Anomalous Vitrinite Reflectance Profiles in Sediments under Volcanics of Pacific Northwest--A Systematic Phenomenon
Neil S. Summer, Kenneth L. Verosub
Nearly all of the vitrinite reflectance data from sediments overlain by thick volcanic strata in Oregon and Washington have anomalous near-constant profiles in addition to showing higher levels of maturation than expected. Published data together with an extensive data set compiled from the state core repositories of Oregon and Washington indicate a systematic occurrence of the phenomenon. Vitrinite reflectance is a widely used indicator of thermal maturation, albeit with some drawbacks, and the extraordinary profiles may be the result of numerous factors. However, given the consistency of the data and the variety of sources, the widespread occurrence of this type of maturation anomaly can only be inferred to be a real systematic phenomenon. In addition, limited Rock-Eval data is consistent with the levels of maturation assessed by the vitrinite reflectance, although the slopes of the maturation profiles from the pyrolysis do not match those of the vitrinite reflectance. The vitrinite reflectance data cannot be interpreted using conventional Lopatin plots because the gradients are anomalously steep, and usually the stratigraphy of the basins is poorly known. Compounding the difficulty are thermal events from the active tectonic setting and fossil geothermal systems that have overprinted the vitrinite reflectance data. Because vitrinite reflectance is sensitive to the maximum temperatures attained in a stratum, these results indicate that the maturation of these volcanically lidded sediments occurred under unusual thermal conditions.
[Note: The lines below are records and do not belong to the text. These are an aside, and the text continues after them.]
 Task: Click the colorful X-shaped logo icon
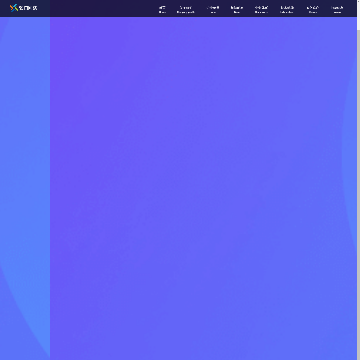14,8
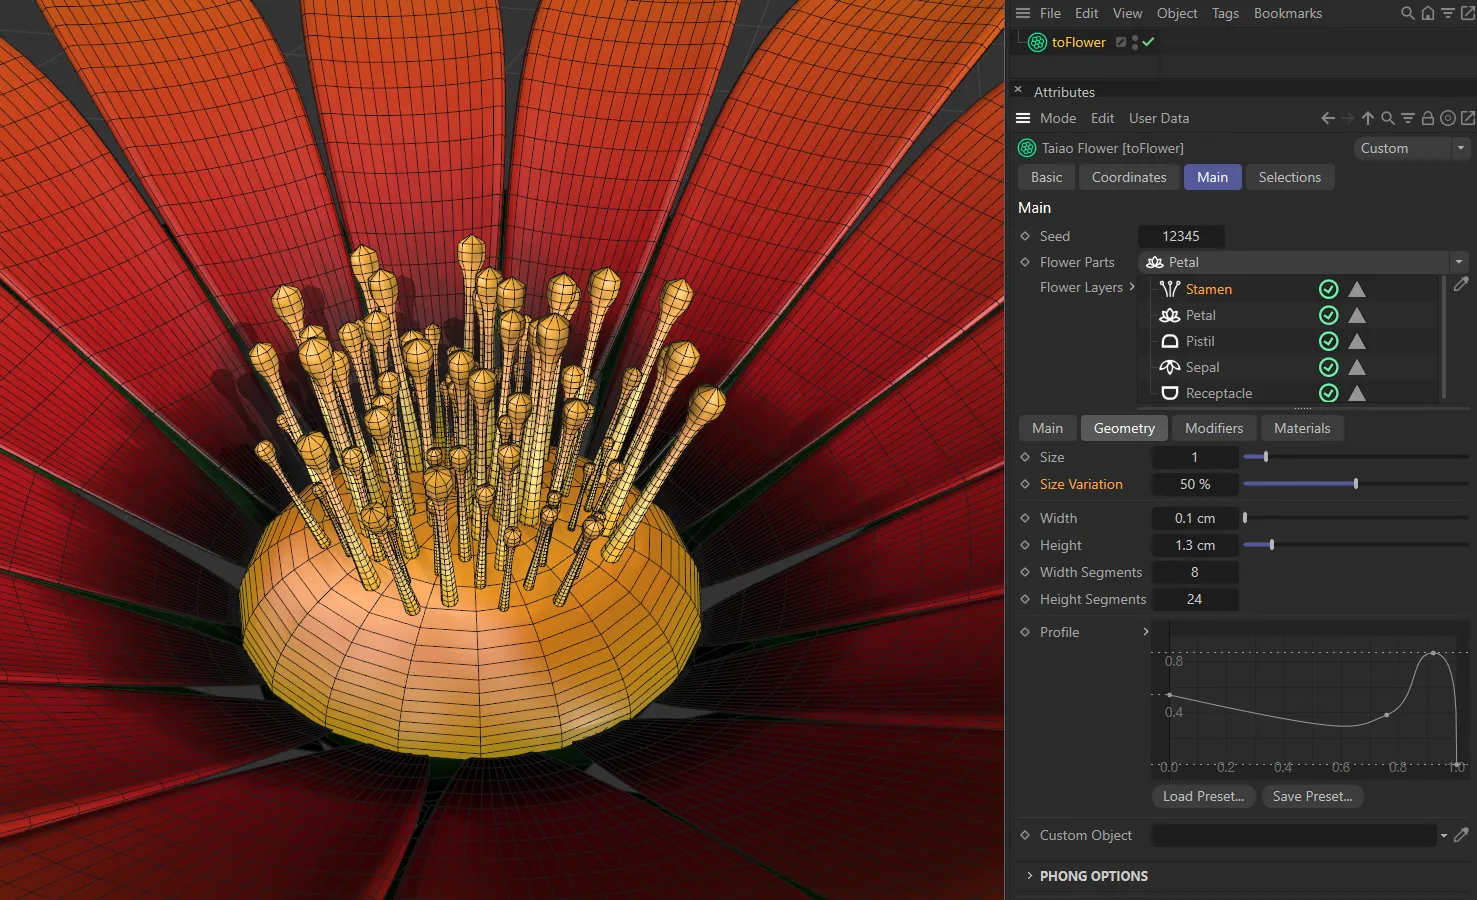Click the back navigation arrow in Attributes

(1327, 117)
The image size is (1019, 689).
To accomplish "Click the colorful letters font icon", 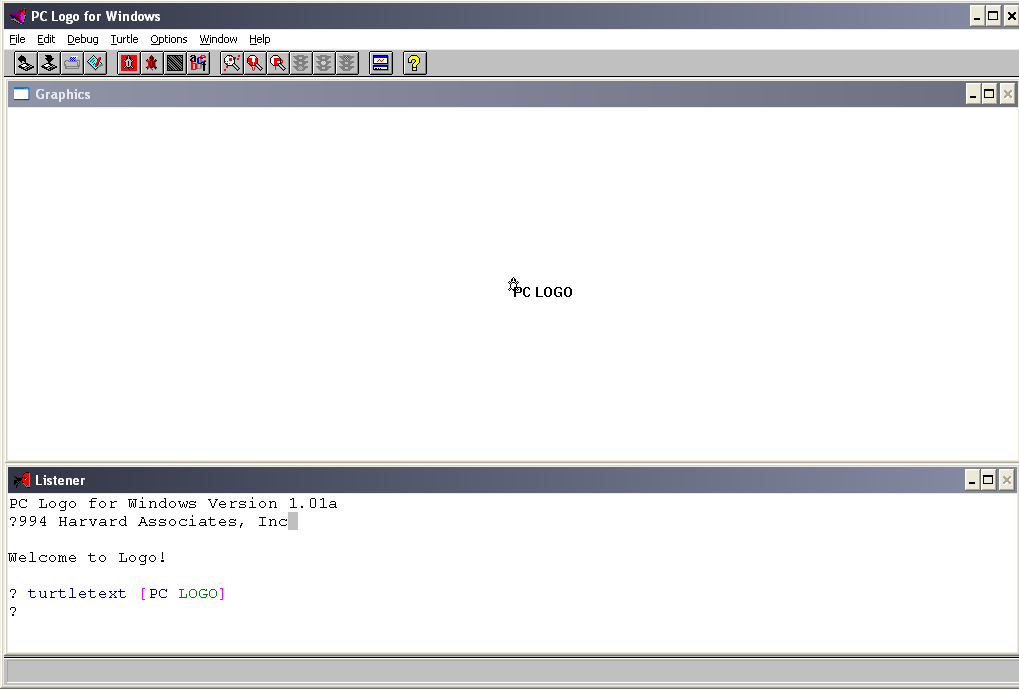I will pyautogui.click(x=198, y=64).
Using a temperature/vi rinite reflectance relationship, one can determine a maximum temperature profile, and this together with stratigraphic data can make important contributions to understanding the geological histories of the volcanically lidded basins of the Pacific Northwest.
AAPG Search and Discovery Article #91038©1987 AAPG Annual Convention, Los Angeles, California, June 7-10, 1987.